Shortly after our visit to The Island and taking the photograph of the 'random pasture', we discovered this photograph, taken shortly after all the fighting on The Island had ended:
 


 

It shows a knocked out German tank, 'turned turtle' on the exact same stretch of road as where we took our photograph!
This is an impression of this same T-intersection of Valburgse Weg and the road to the hamlet named Homoet, today:

 

(click on the images to enlarge)
        

 

 

Note that the same electrical power relay station is still there, be it with a new flat roof. The period picture shows the same 'Letter A- telephone wire poles' as in the right hand corner of the Signal Corps 'action photograph' discussed here!


Another possible clue

The complete exposure of the negative shows an object in its left corner, which in most publications is cut from the print.

 

    

    'extra exposed                                                                  section that is usually published
        section'


It appears to be a set of two long objects, like poles, but in our opinion, they are slimmer than telephone wire poles:
 

 

Also, for a 'Letter-A' configuration, the pole on the right is spaced too far from the vertical pole and the cross-bar would be missing.

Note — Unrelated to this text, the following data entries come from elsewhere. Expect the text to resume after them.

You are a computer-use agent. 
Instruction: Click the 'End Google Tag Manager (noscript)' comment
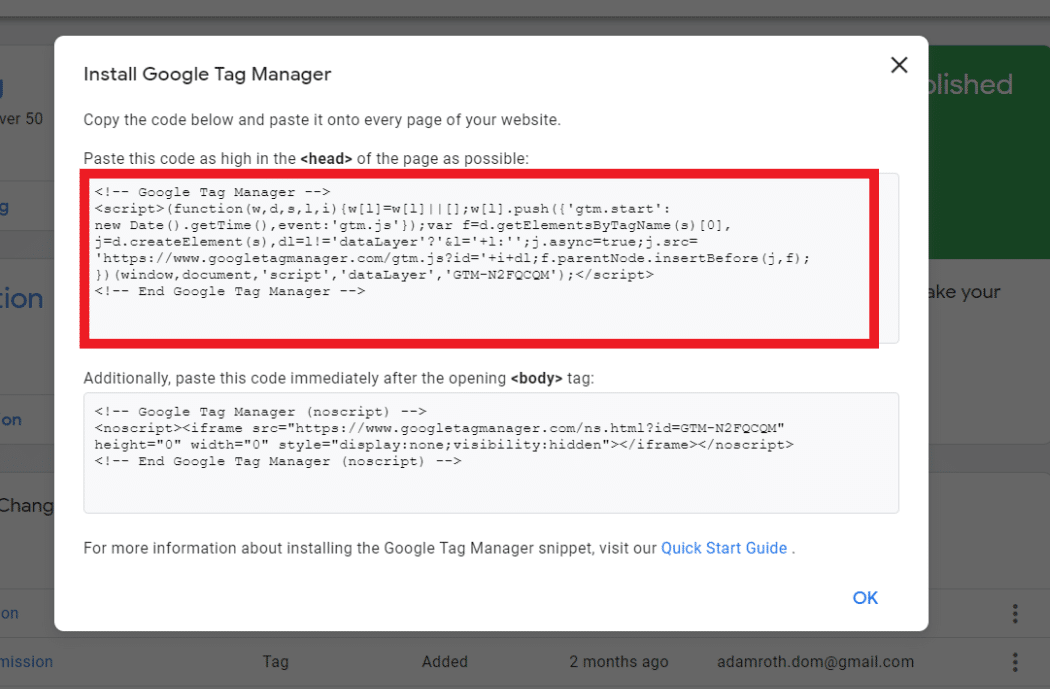pyautogui.click(x=278, y=462)
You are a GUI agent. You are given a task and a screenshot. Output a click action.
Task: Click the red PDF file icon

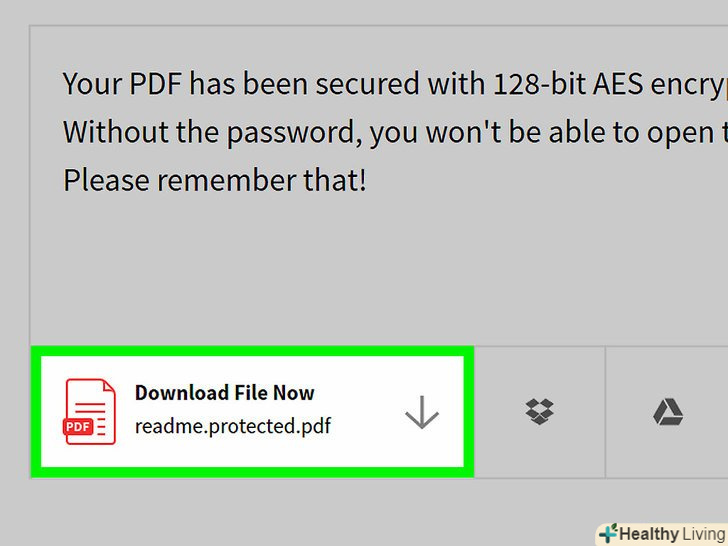click(90, 411)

This new feature may be of help in our still active research to the photo location.

CONCLUSIONS:

We have established that in World War Two it was not uncommon that the military provided news media with action photo opportunities. We do not believe that there is any doubt that the action, depicted in the three Market Garden photographs featured in this Battle Study, was simulated.
We have been able to recreate the first two pictures (Veghel and Oosterbeek) with great certainty. The location of the third photograph has not been established without some margin for further speculation. This file remains active until we find conclusive evidence for the location of the third photograph.

EXHIBITS:
To conclude this Battle Study, we have added some photographs that we took in the middle of the plot were the Hartenstein winter garden in Oosterbeek once stood.
12

 

1 The winter garden does seem to have had a good purpose in the past and its absence appears to be felt. These are plants and pots, dumped on the plot. They apparently did not survive the winter of 2007-'08 in the open.

2 Today, the exact location of a photograph portraying combat in towns, reminds more of warfare in a jungle environment.